── DATA UNDER STUDY ──
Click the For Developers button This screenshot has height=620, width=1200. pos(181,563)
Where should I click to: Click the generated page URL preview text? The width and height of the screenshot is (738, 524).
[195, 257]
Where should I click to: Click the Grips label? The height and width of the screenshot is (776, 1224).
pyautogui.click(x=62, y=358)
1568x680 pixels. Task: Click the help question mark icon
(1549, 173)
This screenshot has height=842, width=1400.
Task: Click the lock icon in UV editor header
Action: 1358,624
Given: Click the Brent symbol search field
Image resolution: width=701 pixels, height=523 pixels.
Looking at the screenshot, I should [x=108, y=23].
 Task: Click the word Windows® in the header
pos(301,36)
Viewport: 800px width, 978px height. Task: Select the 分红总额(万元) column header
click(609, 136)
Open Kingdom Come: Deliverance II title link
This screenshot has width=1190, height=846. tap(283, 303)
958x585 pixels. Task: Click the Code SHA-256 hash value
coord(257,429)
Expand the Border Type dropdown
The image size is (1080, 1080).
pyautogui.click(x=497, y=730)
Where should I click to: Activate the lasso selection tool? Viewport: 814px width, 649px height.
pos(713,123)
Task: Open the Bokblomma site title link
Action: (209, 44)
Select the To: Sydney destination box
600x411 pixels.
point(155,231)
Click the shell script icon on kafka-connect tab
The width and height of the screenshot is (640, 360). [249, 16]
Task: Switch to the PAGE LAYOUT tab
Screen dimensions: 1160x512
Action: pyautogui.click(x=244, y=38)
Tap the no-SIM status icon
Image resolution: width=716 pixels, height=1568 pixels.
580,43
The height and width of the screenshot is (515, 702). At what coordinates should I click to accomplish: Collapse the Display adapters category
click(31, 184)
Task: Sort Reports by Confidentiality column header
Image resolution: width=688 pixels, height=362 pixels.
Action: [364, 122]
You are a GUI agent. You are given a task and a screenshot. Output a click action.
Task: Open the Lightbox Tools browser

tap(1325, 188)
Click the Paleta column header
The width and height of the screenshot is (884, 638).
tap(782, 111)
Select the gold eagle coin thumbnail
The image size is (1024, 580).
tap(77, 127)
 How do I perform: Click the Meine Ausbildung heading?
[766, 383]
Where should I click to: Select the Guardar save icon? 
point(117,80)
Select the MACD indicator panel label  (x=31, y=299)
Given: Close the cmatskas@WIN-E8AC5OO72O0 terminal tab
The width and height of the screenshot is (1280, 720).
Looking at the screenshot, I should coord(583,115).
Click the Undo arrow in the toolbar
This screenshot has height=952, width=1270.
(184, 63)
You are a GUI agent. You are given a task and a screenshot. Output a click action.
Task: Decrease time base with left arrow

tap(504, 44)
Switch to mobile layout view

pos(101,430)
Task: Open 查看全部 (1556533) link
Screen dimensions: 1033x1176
───
Every line of the material above should be repeated exactly.

Click the For Developers button This screenshot has height=620, width=1200. pos(181,563)
Where should I click to: Click the generated page URL preview text? The width and height of the screenshot is (738, 524).
[195, 257]
Where should I click to: Click the Grips label? The height and width of the screenshot is (776, 1224).
pyautogui.click(x=62, y=358)
1568x680 pixels. Task: Click the help question mark icon
(1549, 173)
This screenshot has height=842, width=1400.
Task: Click the lock icon in UV editor header
Action: 1358,624
Given: Click the Brent symbol search field
Image resolution: width=701 pixels, height=523 pixels.
Looking at the screenshot, I should [x=108, y=23].
 Task: Click the word Windows® in the header
pos(301,36)
Viewport: 800px width, 978px height. Task: Select the 分红总额(万元) column header
click(609, 136)
Open Kingdom Come: Deliverance II title link
This screenshot has width=1190, height=846. tap(283, 303)
958x585 pixels. Task: Click the Code SHA-256 hash value
coord(257,429)
Expand the Border Type dropdown
The image size is (1080, 1080).
pyautogui.click(x=497, y=730)
Where should I click to: Activate the lasso selection tool? Viewport: 814px width, 649px height.
pos(713,123)
Task: Open the Bokblomma site title link
Action: (209, 44)
Select the To: Sydney destination box
600x411 pixels.
point(155,231)
Click the shell script icon on kafka-connect tab
The width and height of the screenshot is (640, 360). [249, 16]
Task: Switch to the PAGE LAYOUT tab
Screen dimensions: 1160x512
Action: pyautogui.click(x=244, y=38)
Tap the no-SIM status icon
Image resolution: width=716 pixels, height=1568 pixels.
580,43
The height and width of the screenshot is (515, 702). At what coordinates should I click to accomplish: Collapse the Display adapters category
click(31, 184)
Task: Sort Reports by Confidentiality column header
Image resolution: width=688 pixels, height=362 pixels.
Action: [364, 122]
You are a GUI agent. You are given a task and a screenshot. Output a click action.
Task: Open the Lightbox Tools browser

tap(1325, 188)
Click the Paleta column header
The width and height of the screenshot is (884, 638).
tap(782, 111)
Select the gold eagle coin thumbnail
The image size is (1024, 580).
tap(77, 127)
 How do I perform: Click the Meine Ausbildung heading?
[766, 383]
Where should I click to: Select the Guardar save icon? 
point(117,80)
Select the MACD indicator panel label  (x=31, y=299)
Given: Close the cmatskas@WIN-E8AC5OO72O0 terminal tab
The width and height of the screenshot is (1280, 720).
Looking at the screenshot, I should coord(583,115).
Click the Undo arrow in the toolbar
This screenshot has height=952, width=1270.
(184, 63)
You are a GUI agent. You are given a task and a screenshot. Output a click action.
Task: Decrease time base with left arrow

tap(504, 44)
Switch to mobile layout view

pos(101,430)
Task: Open 查看全部 (1556533) link
Screen dimensions: 1033x1176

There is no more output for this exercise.